25947591 6486898 32434489


In [None]:
from scipy.sparse import issparse

print(type(train), train.getformat())
print(type(test), test.getformat())

In [9]:
# LightFM 모델 학습

from lightfm.evaluation import auc_score

model = LightFM(
    no_components=50,
    loss='warp',
    learning_rate=0.03,
    item_alpha=1e-6,
    user_alpha=1e-6
)

model.fit(train, epochs=5, num_threads=1)

sample_users = np.random.choice(train.shape[0], size=100, replace=False)
score = auc_score(model, test, user_ids=sample_users, num_threads=1).mean()
print(f"AUC (100 users): {score:.4f}")

: 

In [None]:
from numpy import dot
from numpy.linalg import norm

target_product_name = "Coca Cola Classic"  # 예시

target_product_id = products[products['product_name'] == target_product_name]['product_id'].values[0]
target_encoded_id = item_encoder.transform([target_product_id])[0]

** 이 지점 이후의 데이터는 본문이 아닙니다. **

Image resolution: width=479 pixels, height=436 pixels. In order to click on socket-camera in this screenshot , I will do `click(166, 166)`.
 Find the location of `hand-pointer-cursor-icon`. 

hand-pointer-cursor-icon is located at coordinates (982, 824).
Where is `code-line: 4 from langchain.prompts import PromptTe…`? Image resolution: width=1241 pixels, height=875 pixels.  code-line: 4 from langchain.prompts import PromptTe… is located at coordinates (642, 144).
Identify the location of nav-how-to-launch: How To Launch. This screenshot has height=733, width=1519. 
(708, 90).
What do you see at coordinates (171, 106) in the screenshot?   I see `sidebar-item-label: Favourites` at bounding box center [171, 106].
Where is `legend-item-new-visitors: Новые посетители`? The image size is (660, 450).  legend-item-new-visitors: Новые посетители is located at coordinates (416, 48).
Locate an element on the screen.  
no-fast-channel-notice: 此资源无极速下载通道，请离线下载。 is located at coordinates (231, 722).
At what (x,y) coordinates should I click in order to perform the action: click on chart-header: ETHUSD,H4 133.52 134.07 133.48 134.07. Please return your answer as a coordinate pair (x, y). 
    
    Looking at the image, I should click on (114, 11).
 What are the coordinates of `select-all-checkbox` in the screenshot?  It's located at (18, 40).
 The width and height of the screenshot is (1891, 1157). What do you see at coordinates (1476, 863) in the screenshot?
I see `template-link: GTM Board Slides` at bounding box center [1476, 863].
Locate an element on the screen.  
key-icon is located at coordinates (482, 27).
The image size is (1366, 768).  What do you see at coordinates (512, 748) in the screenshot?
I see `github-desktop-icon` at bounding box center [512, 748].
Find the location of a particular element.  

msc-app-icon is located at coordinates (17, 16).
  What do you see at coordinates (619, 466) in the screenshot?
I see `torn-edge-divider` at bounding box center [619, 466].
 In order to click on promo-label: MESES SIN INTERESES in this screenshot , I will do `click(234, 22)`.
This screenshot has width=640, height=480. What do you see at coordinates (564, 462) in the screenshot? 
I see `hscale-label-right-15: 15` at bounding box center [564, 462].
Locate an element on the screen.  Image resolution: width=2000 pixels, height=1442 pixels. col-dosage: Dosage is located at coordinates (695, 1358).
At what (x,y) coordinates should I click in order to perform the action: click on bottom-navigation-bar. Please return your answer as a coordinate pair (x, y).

target_vec = model.item_embeddings[target_encoded_id]

all_item_vecs = model.item_embeddings
cos_sim = all_item_vecs @ target_vec / (norm(all_item_vecs, axis=1) * norm(target_vec))

top_sim_items = np.argsort(-cos_sim)[:10]
recommended_product_ids = item_encoder.inverse_transform(top_sim_items)

products[products['product_id'].isin(recommended_product_ids)][['product_id', 'product_name']]